Many of us make to-do lists. But you cite Peter Drucker who recommends making lists of "posteriorities"—things that should be on the end of a list, or not on a list at all. What's on your "not to-do" list?
A few years ago my elders decided I should no longer do premarital counseling. It wasn't because I was ruining marriages (I don't think!), but because they understood that I wouldn't be able to add new things (blogging, conferences, books, pastoral interns) if I don't take some things off the table. I now have a group of elders that act as an oversight committee to help me set priorities and posteriorities. Oh, and I don't mow my lawn anymore. I pay a teenager in our neighborhood twenty bucks, and it is money well spent.
You say that the "One Thing You Must Do" despite our busy schedules is prayer and Bible study. Yet aren't devotions, for many, just one more thing that already busy Christians feel they need to add to their plate?

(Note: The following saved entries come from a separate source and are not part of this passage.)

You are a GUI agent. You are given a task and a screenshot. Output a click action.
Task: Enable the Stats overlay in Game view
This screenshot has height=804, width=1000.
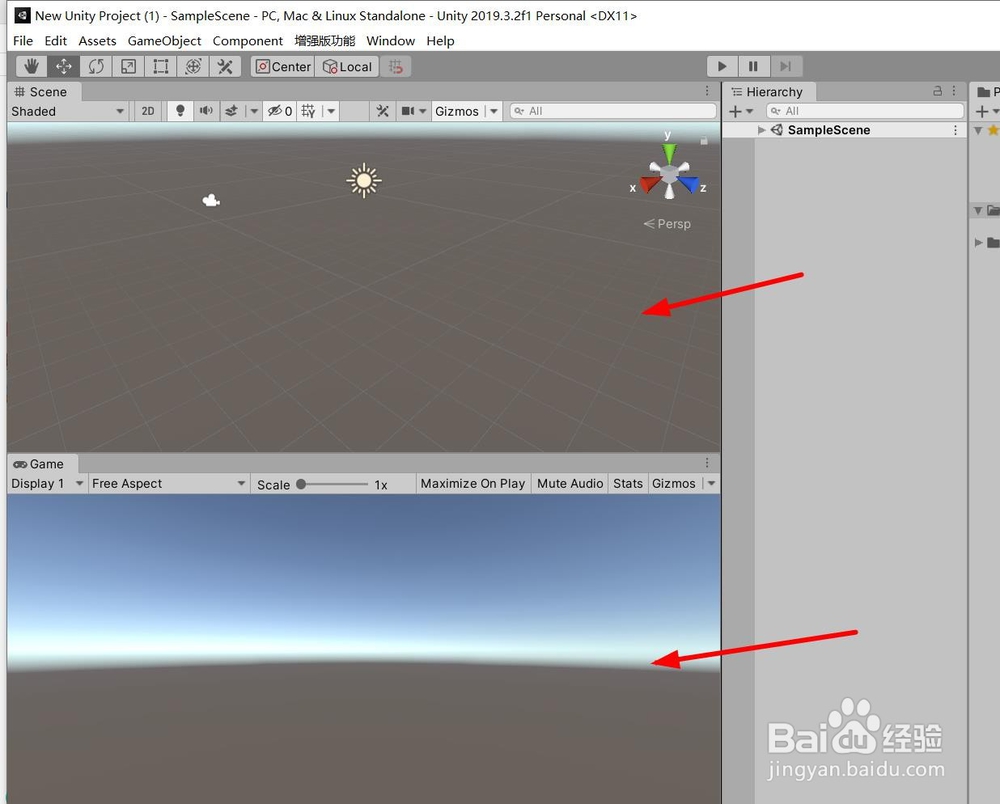click(x=627, y=483)
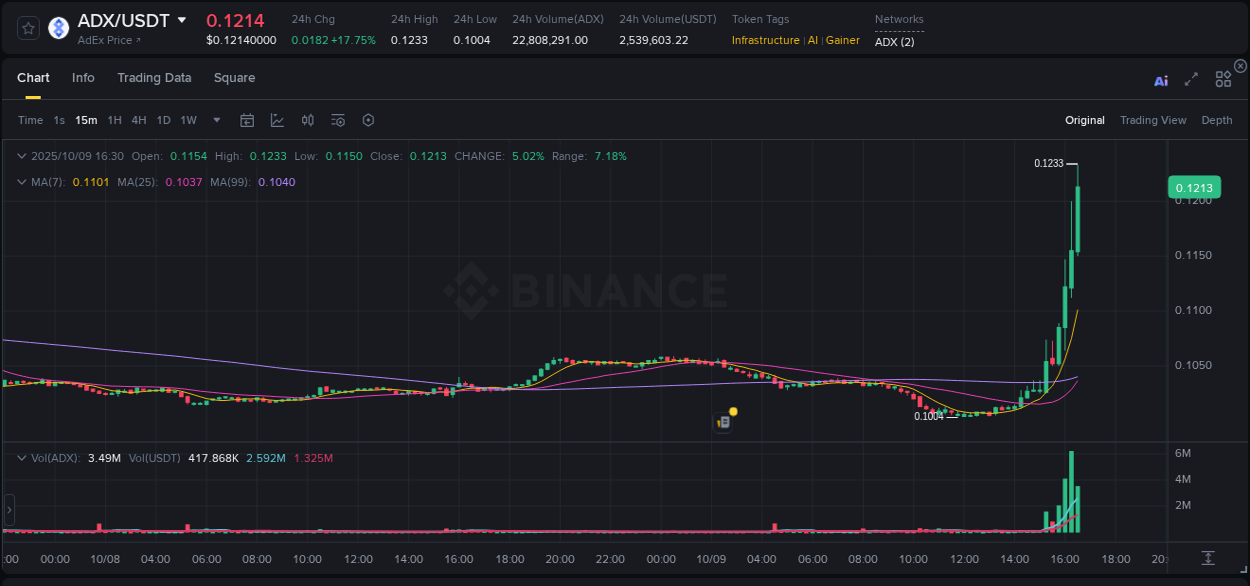The height and width of the screenshot is (586, 1250).
Task: Collapse the OHLC info row via its chevron
Action: [22, 156]
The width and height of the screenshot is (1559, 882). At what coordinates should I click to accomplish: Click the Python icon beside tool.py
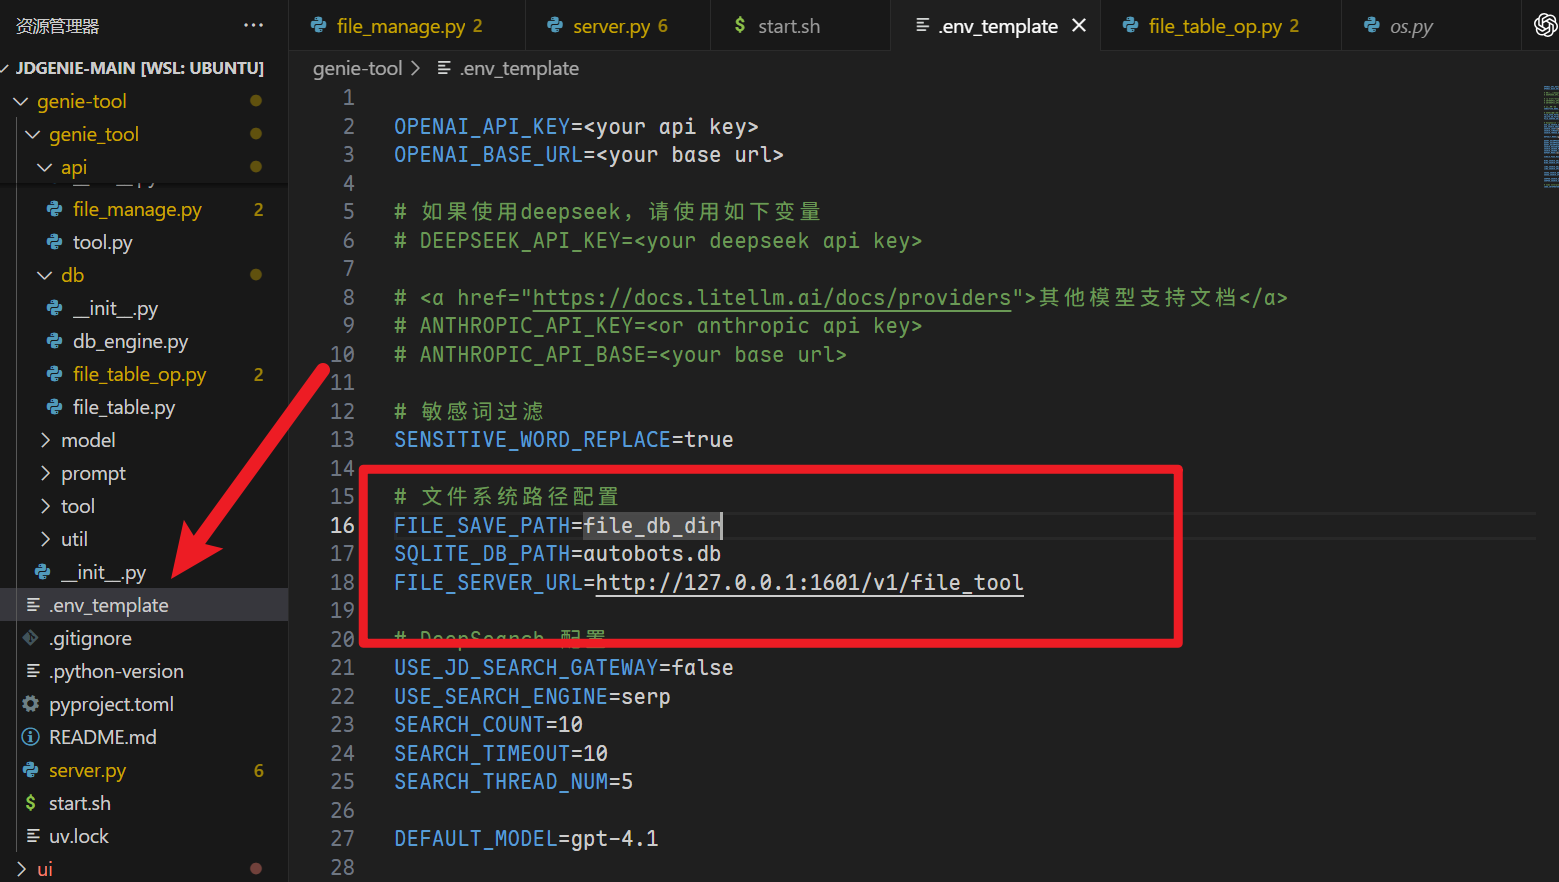[x=55, y=242]
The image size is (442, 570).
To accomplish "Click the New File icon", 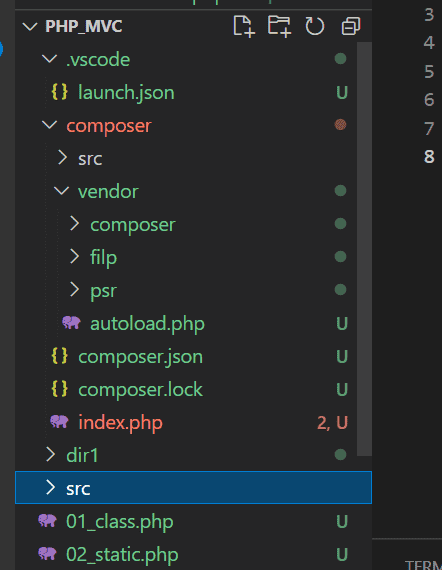I will point(244,26).
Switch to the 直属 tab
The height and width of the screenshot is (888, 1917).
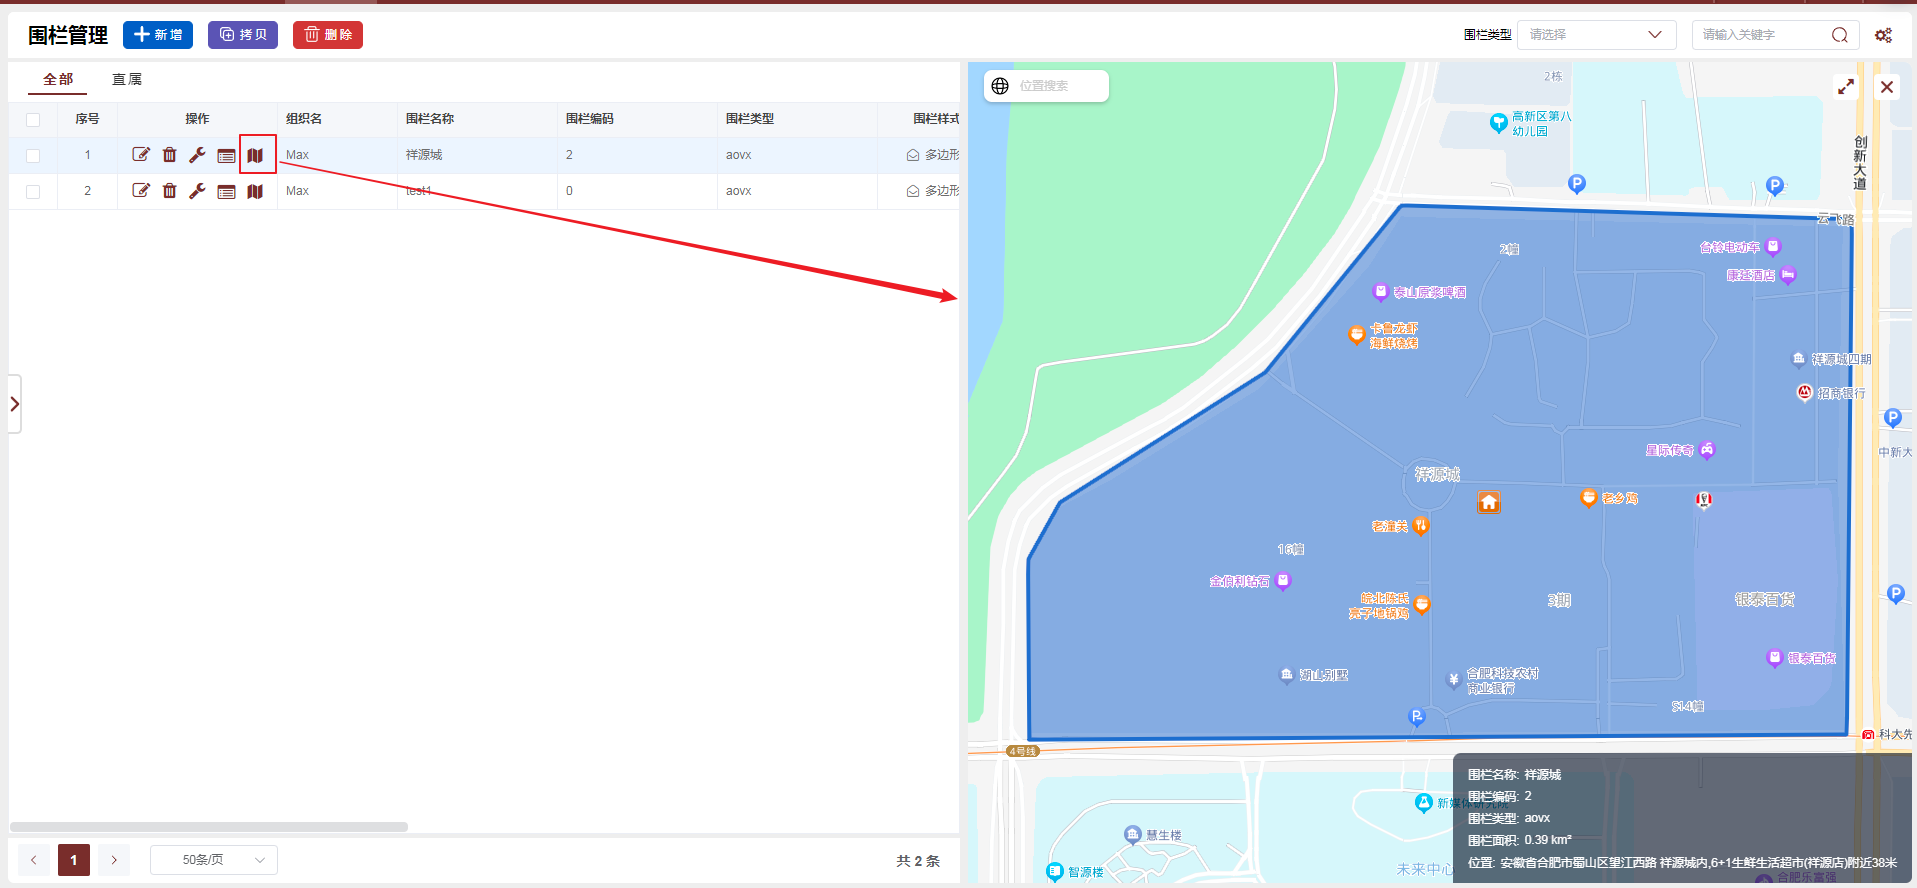[x=127, y=80]
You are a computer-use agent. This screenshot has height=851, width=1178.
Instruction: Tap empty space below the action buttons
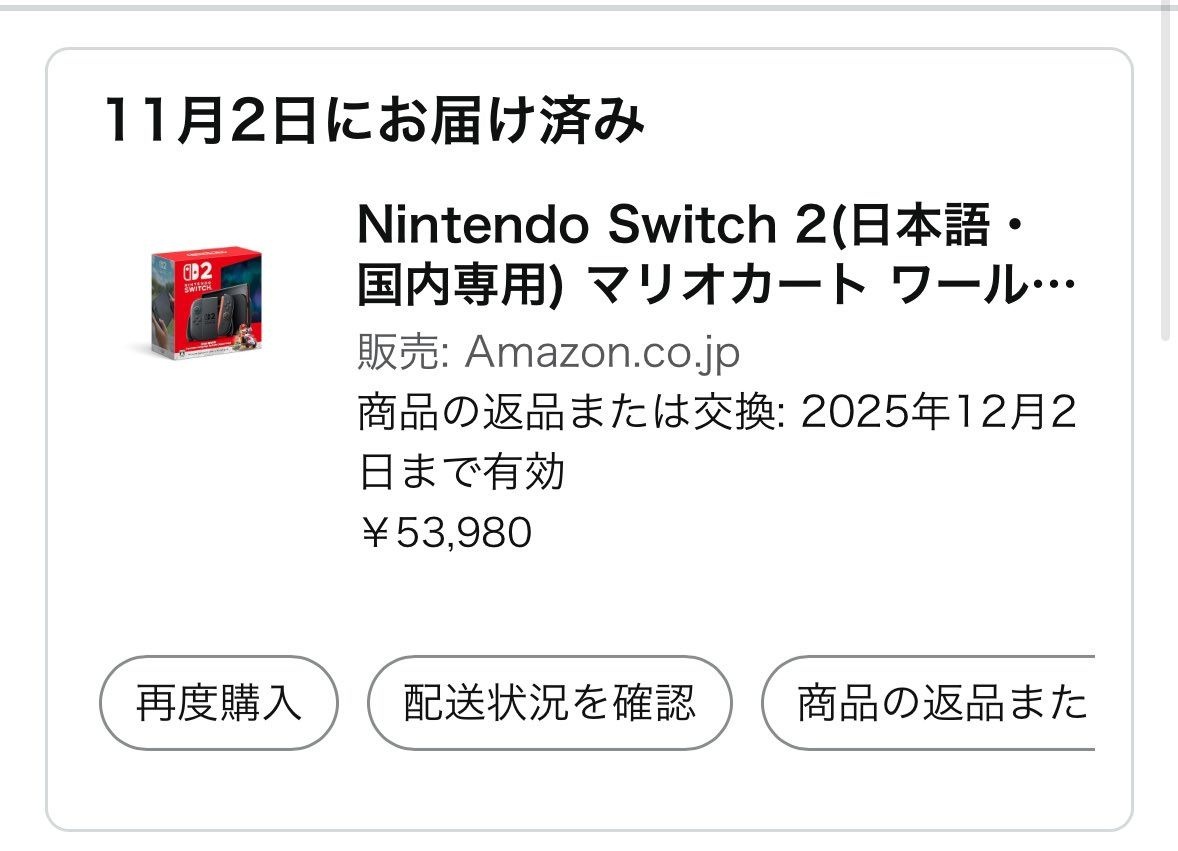pyautogui.click(x=588, y=790)
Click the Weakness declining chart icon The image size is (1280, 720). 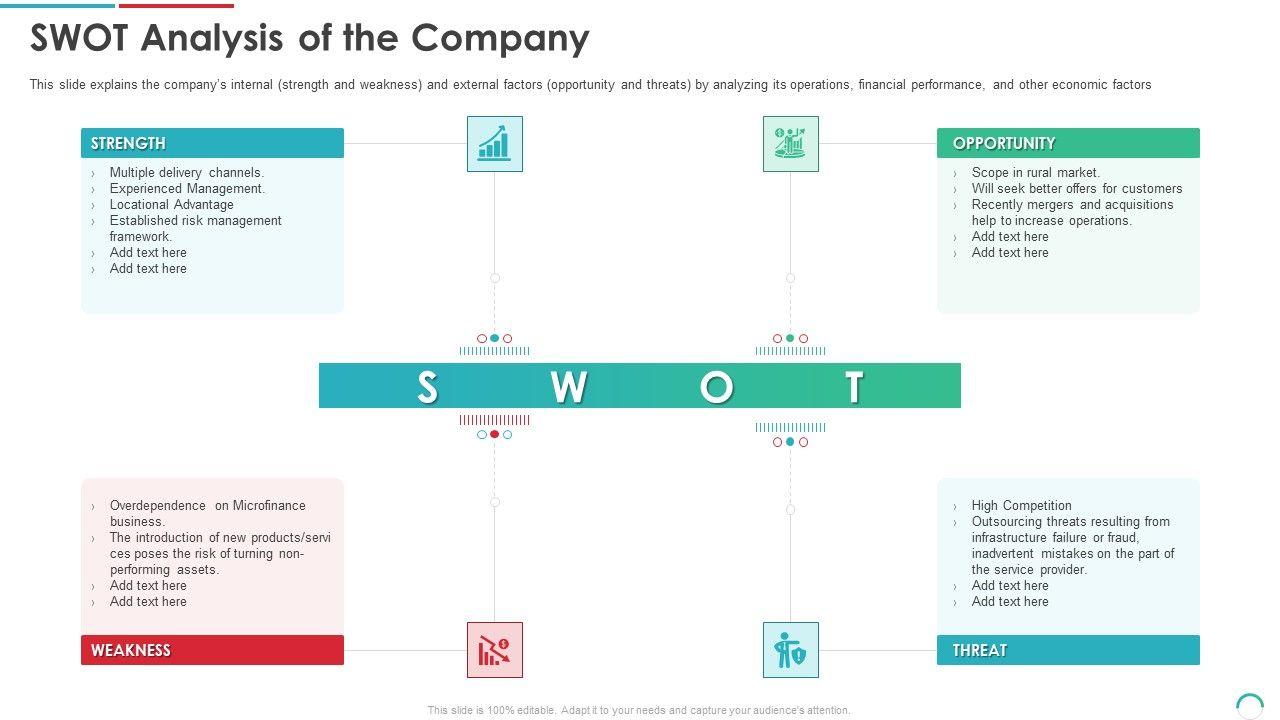point(494,650)
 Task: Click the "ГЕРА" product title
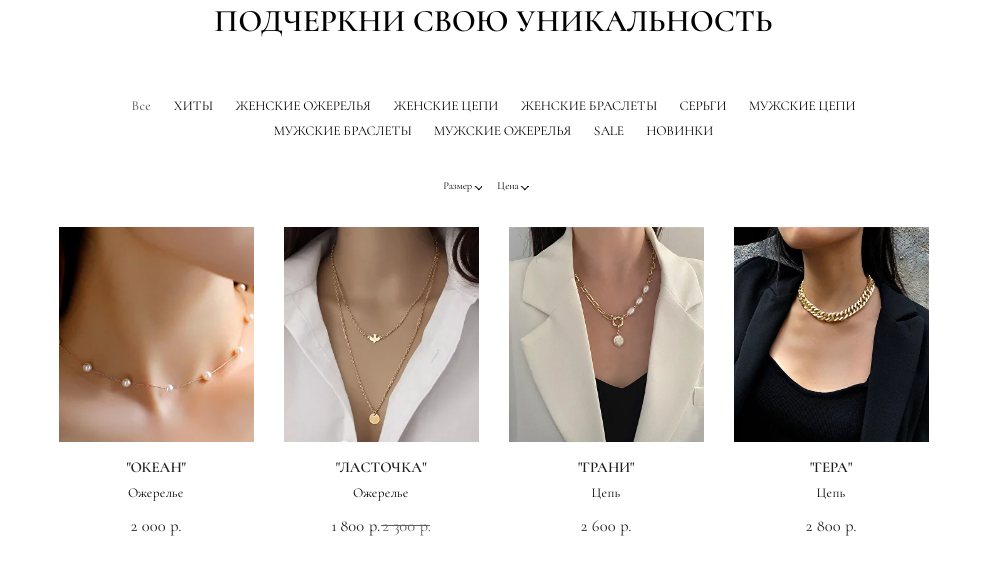coord(831,467)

They certainly can be. I want to be careful not to suggest that we must take X number of minutes in the Bible and prayer every day or we aren't Christians. At the same time, I think the Mary and Martha story shows up at the end of Luke 10 for a reason. After the disciples are sent out on their short term mission trip, and after the moving story of the Good Samaritan, it's no accident that we have this episode where Jesus reminds us not to neglect the one thing that is most needful. If we are busy in a hundred good things—even great things, gospel things, glorious things—but don't sit at the feet of Jesus, we are busy in the wrong ways.